Task prompt:
Your job is to restate each entry word for word.

(Dataset entries)
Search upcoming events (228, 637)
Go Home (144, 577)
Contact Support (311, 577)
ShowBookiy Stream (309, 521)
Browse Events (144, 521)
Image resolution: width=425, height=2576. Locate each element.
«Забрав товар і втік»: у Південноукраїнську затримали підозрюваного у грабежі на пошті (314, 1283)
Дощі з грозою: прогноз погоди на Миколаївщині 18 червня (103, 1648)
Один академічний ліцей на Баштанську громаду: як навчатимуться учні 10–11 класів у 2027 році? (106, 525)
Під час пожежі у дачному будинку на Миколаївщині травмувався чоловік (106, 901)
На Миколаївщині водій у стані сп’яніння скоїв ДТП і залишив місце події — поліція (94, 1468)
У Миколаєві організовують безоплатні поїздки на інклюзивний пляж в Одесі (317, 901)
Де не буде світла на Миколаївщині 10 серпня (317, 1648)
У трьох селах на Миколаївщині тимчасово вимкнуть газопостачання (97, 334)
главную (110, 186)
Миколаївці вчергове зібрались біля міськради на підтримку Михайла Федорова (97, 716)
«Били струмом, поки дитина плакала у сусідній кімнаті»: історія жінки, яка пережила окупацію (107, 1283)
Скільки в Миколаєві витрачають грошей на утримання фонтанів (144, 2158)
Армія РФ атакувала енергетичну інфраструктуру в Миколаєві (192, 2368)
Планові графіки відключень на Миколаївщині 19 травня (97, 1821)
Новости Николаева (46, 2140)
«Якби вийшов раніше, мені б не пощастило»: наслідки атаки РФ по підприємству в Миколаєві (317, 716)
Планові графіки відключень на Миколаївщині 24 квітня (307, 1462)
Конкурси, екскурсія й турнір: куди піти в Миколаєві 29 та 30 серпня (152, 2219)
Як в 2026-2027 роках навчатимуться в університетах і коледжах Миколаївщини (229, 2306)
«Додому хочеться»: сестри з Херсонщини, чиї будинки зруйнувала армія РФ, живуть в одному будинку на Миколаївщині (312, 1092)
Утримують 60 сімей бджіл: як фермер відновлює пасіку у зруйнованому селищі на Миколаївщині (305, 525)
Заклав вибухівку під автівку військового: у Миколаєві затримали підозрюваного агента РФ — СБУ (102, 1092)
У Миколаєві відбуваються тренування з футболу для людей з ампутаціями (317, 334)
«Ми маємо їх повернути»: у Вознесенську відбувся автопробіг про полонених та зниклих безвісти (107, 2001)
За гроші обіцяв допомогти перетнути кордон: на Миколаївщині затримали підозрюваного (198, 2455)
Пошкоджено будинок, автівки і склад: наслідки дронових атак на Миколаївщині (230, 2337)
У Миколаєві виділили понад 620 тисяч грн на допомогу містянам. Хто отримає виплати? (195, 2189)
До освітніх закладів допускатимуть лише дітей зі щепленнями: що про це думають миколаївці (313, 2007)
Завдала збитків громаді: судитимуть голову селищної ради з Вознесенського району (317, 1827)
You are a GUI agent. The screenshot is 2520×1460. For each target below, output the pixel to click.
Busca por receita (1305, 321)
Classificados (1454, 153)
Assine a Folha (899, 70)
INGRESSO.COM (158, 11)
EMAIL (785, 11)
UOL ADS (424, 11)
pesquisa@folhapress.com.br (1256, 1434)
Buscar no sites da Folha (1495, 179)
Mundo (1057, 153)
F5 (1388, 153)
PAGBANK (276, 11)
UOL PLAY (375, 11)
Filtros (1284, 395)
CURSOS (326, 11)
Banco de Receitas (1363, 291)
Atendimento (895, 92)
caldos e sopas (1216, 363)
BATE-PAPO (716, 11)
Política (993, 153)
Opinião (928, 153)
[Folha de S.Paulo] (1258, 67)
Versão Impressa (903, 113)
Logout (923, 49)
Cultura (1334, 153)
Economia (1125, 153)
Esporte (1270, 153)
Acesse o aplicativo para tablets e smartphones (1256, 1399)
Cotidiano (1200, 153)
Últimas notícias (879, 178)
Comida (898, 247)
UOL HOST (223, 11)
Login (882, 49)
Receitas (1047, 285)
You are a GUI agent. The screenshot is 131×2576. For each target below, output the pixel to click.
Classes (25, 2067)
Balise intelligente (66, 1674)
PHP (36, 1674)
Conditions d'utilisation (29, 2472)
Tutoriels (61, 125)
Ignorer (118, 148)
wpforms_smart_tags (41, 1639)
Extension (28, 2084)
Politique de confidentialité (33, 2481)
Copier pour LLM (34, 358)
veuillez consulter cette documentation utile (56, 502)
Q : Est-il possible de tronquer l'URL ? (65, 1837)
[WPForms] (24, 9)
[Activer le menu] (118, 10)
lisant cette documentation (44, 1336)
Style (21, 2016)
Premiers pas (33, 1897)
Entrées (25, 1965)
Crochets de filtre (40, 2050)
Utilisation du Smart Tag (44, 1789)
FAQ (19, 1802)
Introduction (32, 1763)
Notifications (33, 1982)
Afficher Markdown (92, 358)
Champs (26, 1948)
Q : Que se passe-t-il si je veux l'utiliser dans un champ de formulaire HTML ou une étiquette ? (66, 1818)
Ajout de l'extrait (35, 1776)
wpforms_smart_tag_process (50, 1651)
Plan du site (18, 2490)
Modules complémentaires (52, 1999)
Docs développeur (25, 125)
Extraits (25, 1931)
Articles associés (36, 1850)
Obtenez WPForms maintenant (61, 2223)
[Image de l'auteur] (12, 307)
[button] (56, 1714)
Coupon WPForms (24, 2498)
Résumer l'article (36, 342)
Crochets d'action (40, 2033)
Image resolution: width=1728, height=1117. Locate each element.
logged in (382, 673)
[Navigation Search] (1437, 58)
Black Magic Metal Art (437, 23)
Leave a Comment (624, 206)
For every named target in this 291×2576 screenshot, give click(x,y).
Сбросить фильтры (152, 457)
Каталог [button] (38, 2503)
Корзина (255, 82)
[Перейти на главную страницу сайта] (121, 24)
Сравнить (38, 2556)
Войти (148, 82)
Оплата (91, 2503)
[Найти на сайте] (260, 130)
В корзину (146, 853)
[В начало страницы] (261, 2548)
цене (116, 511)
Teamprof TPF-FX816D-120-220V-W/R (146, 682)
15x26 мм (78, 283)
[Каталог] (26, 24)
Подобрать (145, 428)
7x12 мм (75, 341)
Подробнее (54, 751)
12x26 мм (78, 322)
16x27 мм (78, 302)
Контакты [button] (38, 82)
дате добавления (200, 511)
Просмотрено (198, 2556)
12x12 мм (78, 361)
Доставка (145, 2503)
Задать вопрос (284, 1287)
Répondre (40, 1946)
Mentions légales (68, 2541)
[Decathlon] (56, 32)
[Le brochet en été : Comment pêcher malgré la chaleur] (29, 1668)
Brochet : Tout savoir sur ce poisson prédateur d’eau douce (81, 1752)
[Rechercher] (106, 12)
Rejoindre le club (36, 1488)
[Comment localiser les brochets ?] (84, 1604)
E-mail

Exercise answer:
Search upcoming events (228, 637)
Go Home (144, 577)
Contact Support (311, 577)
ShowBookiy Stream (309, 521)
Browse Events (144, 521)
Image resolution: width=425, height=2576. Locate each element.
«Забрав товар і втік»: у Південноукраїнську затримали підозрюваного у грабежі на пошті (314, 1283)
Дощі з грозою: прогноз погоди на Миколаївщині 18 червня (103, 1648)
Один академічний ліцей на Баштанську громаду: як навчатимуться учні 10–11 класів у 2027 році? (106, 525)
Під час пожежі у дачному будинку на Миколаївщині травмувався чоловік (106, 901)
На Миколаївщині водій у стані сп’яніння скоїв ДТП і залишив місце події — поліція (94, 1468)
У Миколаєві організовують безоплатні поїздки на інклюзивний пляж в Одесі (317, 901)
Де не буде світла на Миколаївщині 10 серпня (317, 1648)
У трьох селах на Миколаївщині тимчасово вимкнуть газопостачання (97, 334)
главную (110, 186)
Миколаївці вчергове зібрались біля міськради на підтримку Михайла Федорова (97, 716)
«Били струмом, поки дитина плакала у сусідній кімнаті»: історія жінки, яка пережила окупацію (107, 1283)
Скільки в Миколаєві витрачають грошей на утримання фонтанів (144, 2158)
Армія РФ атакувала енергетичну інфраструктуру в Миколаєві (192, 2368)
Планові графіки відключень на Миколаївщині 19 травня (97, 1821)
Новости Николаева (46, 2140)
«Якби вийшов раніше, мені б не пощастило»: наслідки атаки РФ по підприємству в Миколаєві (317, 716)
Планові графіки відключень на Миколаївщині 24 квітня (307, 1462)
Конкурси, екскурсія й турнір: куди піти в Миколаєві 29 та 30 серпня (152, 2219)
Як в 2026-2027 роках навчатимуться в університетах і коледжах Миколаївщини (229, 2306)
«Додому хочеться»: сестри з Херсонщини, чиї будинки зруйнувала армія РФ, живуть в одному будинку на Миколаївщині (312, 1092)
Утримують 60 сімей бджіл: як фермер відновлює пасіку у зруйнованому селищі на Миколаївщині (305, 525)
Заклав вибухівку під автівку військового: у Миколаєві затримали підозрюваного агента РФ — СБУ (102, 1092)
У Миколаєві відбуваються тренування з футболу для людей з ампутаціями (317, 334)
«Ми маємо їх повернути»: у Вознесенську відбувся автопробіг про полонених та зниклих безвісти (107, 2001)
За гроші обіцяв допомогти перетнути кордон: на Миколаївщині затримали підозрюваного (198, 2455)
Пошкоджено будинок, автівки і склад: наслідки дронових атак на Миколаївщині (230, 2337)
У Миколаєві виділили понад 620 тисяч грн на допомогу містянам. Хто отримає виплати? (195, 2189)
До освітніх закладів допускатимуть лише дітей зі щепленнями: що про це думають миколаївці (313, 2007)
Завдала збитків громаді: судитимуть голову селищної ради з Вознесенського району (317, 1827)
You are a GUI agent. The screenshot is 2520×1460. For each target below, output the pixel to click.
Busca por receita (1305, 321)
Classificados (1454, 153)
Assine a Folha (899, 70)
INGRESSO.COM (158, 11)
EMAIL (785, 11)
UOL ADS (424, 11)
pesquisa@folhapress.com.br (1256, 1434)
Buscar no sites da Folha (1495, 179)
Mundo (1057, 153)
F5 (1388, 153)
PAGBANK (276, 11)
UOL PLAY (375, 11)
Filtros (1284, 395)
CURSOS (326, 11)
Banco de Receitas (1363, 291)
Atendimento (895, 92)
caldos e sopas (1216, 363)
BATE-PAPO (716, 11)
Política (993, 153)
Opinião (928, 153)
[Folha de S.Paulo] (1258, 67)
Versão Impressa (903, 113)
Logout (923, 49)
Cultura (1334, 153)
Economia (1125, 153)
Esporte (1270, 153)
Acesse o aplicativo para tablets e smartphones (1256, 1399)
Cotidiano (1200, 153)
Últimas notícias (879, 178)
Comida (898, 247)
UOL HOST (223, 11)
Login (882, 49)
Receitas (1047, 285)
You are a GUI agent. The screenshot is 131×2576. For each target below, output the pixel to click.
Classes (25, 2067)
Balise intelligente (66, 1674)
PHP (36, 1674)
Conditions d'utilisation (29, 2472)
Tutoriels (61, 125)
Ignorer (118, 148)
wpforms_smart_tags (41, 1639)
Extension (28, 2084)
Politique de confidentialité (33, 2481)
Copier pour LLM (34, 358)
veuillez consulter cette documentation utile (56, 502)
Q : Est-il possible de tronquer l'URL ? (65, 1837)
[WPForms] (24, 9)
[Activer le menu] (118, 10)
lisant cette documentation (44, 1336)
Style (21, 2016)
Premiers pas (33, 1897)
Entrées (25, 1965)
Crochets de filtre (40, 2050)
Utilisation du Smart Tag (44, 1789)
FAQ (19, 1802)
Introduction (32, 1763)
Notifications (33, 1982)
Afficher Markdown (92, 358)
Champs (26, 1948)
Q : Que se passe-t-il si je veux l'utiliser dans un champ de formulaire HTML ou une étiquette ? (66, 1818)
Ajout de l'extrait (35, 1776)
wpforms_smart_tag_process (50, 1651)
Plan du site (18, 2490)
Modules complémentaires (52, 1999)
Docs développeur (25, 125)
Extraits (25, 1931)
Articles associés (36, 1850)
Obtenez WPForms maintenant (61, 2223)
[Image de l'auteur] (12, 307)
[button] (56, 1714)
Coupon WPForms (24, 2498)
Résumer l'article (36, 342)
Crochets d'action (40, 2033)
Image resolution: width=1728, height=1117. Locate each element.
logged in (382, 673)
[Navigation Search] (1437, 58)
Black Magic Metal Art (437, 23)
Leave a Comment (624, 206)
For every named target in this 291×2576 screenshot, give click(x,y).
Сбросить фильтры (152, 457)
Каталог [button] (38, 2503)
Корзина (255, 82)
[Перейти на главную страницу сайта] (121, 24)
Сравнить (38, 2556)
Войти (148, 82)
Оплата (91, 2503)
[Найти на сайте] (260, 130)
В корзину (146, 853)
[В начало страницы] (261, 2548)
цене (116, 511)
Teamprof TPF-FX816D-120-220V-W/R (146, 682)
15x26 мм (78, 283)
[Каталог] (26, 24)
Подобрать (145, 428)
7x12 мм (75, 341)
Подробнее (54, 751)
12x26 мм (78, 322)
16x27 мм (78, 302)
Контакты [button] (38, 82)
дате добавления (200, 511)
Просмотрено (198, 2556)
12x12 мм (78, 361)
Доставка (145, 2503)
Задать вопрос (284, 1287)
Répondre (40, 1946)
Mentions légales (68, 2541)
[Decathlon] (56, 32)
[Le brochet en été : Comment pêcher malgré la chaleur] (29, 1668)
Brochet : Tout savoir sur ce poisson prédateur d’eau douce (81, 1752)
[Rechercher] (106, 12)
Rejoindre le club (36, 1488)
[Comment localiser les brochets ?] (84, 1604)
E-mail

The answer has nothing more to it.